Blog

February 5, 2019

USCIS published a new Final Rule on January 30, 2019, taking effect on April 1, 2019, which reverses the order of the H-1B Cap selection lottery starting this year, and institutes a pre-registration process for future years. In furtherance of Executive Order 13788 (Buy American, Hire American), the new Final Rule mandates that H-1B visas should go to the most-skilled and highest-paid workers.

Big Takeaways:

The Final Rule raises the chances of selection for US Master’s degree graduates of non-profit institutions of higher education, by reversing the order of the H-1B Cap random selection lottery. Now, the regular cap lottery goes first – the pool includes all US Master’s-Cap eligible cases along with those only eligible for the Regular Cap. Then, once all the regular cap slots have been filled, the Master’s cap lottery will be conducted. This procedural reversal reduces the chances of selection for H-1B cases for workers with graduate degrees from foreign institutions, and cases where the worker has only a Bachelor’s degree related to the job offer.

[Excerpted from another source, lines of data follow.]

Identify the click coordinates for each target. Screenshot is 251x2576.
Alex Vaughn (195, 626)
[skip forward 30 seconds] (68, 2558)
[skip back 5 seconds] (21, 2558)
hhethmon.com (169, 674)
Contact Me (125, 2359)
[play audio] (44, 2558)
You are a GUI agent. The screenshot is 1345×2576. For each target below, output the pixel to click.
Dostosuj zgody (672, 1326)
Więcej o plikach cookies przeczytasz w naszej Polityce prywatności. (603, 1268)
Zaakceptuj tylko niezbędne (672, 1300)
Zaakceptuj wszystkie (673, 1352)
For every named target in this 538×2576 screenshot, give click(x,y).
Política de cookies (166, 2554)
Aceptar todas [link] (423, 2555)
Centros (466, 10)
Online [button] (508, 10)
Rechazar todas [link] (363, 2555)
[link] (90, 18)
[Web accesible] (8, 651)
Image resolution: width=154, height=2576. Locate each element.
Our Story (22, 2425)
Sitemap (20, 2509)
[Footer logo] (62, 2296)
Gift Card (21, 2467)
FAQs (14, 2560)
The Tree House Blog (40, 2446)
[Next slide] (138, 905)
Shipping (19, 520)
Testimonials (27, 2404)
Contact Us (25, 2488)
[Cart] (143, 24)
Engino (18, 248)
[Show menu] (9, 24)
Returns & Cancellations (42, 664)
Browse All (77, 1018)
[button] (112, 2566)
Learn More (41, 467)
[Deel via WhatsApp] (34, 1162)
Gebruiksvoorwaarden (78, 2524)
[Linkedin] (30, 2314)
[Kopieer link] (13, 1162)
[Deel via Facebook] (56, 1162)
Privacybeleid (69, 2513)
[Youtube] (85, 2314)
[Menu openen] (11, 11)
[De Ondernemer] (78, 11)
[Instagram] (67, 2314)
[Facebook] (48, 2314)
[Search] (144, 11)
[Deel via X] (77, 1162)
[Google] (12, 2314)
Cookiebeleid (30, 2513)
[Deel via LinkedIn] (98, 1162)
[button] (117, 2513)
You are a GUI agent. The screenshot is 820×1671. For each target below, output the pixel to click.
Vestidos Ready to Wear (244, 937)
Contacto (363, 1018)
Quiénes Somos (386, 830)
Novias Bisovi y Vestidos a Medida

The new rule also mandates an electronic pre-registration process in future years, under which only employers who have pre-registered will be eligible to file cap-subject petitions, during a 90-day period subsequent to the electronic registration period and lottery selection. Each H-1B registration will be specific to the named employer, the job offered, the named sponsored worker, the designated worksite(s) and offered salary. The pre-registration system will not be implemented for this year’s H-1B cap filings, as USCIS does not have enough time to get the registration system up and running in time.

What else can we expect to see in this year’s H-1B adjudications?

In addition to more advanced US degrees, the new rule also makes explicit a preference for jobs offering higher salaries. The rule does not make explicit, but tacitly suggests that officers may now have even more discretion to deny cases, both for wages deemed too low, and for jobs they claim do not meet the definition of a professional specialty occupation, particularly those that allow multiple areas of study in the degrees deemed acceptable as qualification for the job. Practitioners have already noted an uptick in Requests for Evidence and denials of non-cap and cap-exempt H1B cases involving challenges to the professional nature of the occupation, and challenges alleging a mismatch between the LCA and the petition where USCIS claims the wage offer is inappropriate to the job classification and the worker’s level of education and experience, per the USDOL National Prevailing Wage & Helpdesk Center wage level guidance and worksheets, which can be found at Appendix B & C, or pages 23-24 of the PDF guidance document. Basic tips: If the occupation normally requires a Bachelor’s and your candidate has a Master’s, add a wage level. If your candidate already has 2 years of experience in the occupation, add a wage level. If the job entails even indirect supervision of other workers, add a wage level. Expect a denial where the NPWHC worksheet does not support the wage level offered.

This rule comes in the wake of last year’s policy memorandum of February 22, 2018, PM-602-0157, mandating written end-client contracts and itineraries for any H-1B petitions involving placements at a 3rd-party worksite, and the ensuing implementation by USDOL of a revised Form ETA 9035 Labor Condition Application which now explicitly requires identifying any 3rd-party worksites.

The bottom line? In 2019, US employers and their representatives filing cap-subject H-1B petitions can look forward to adjudications challenging the wage, the professional nature of the job, the location, and underlying contracts for work offered to foreign professionals.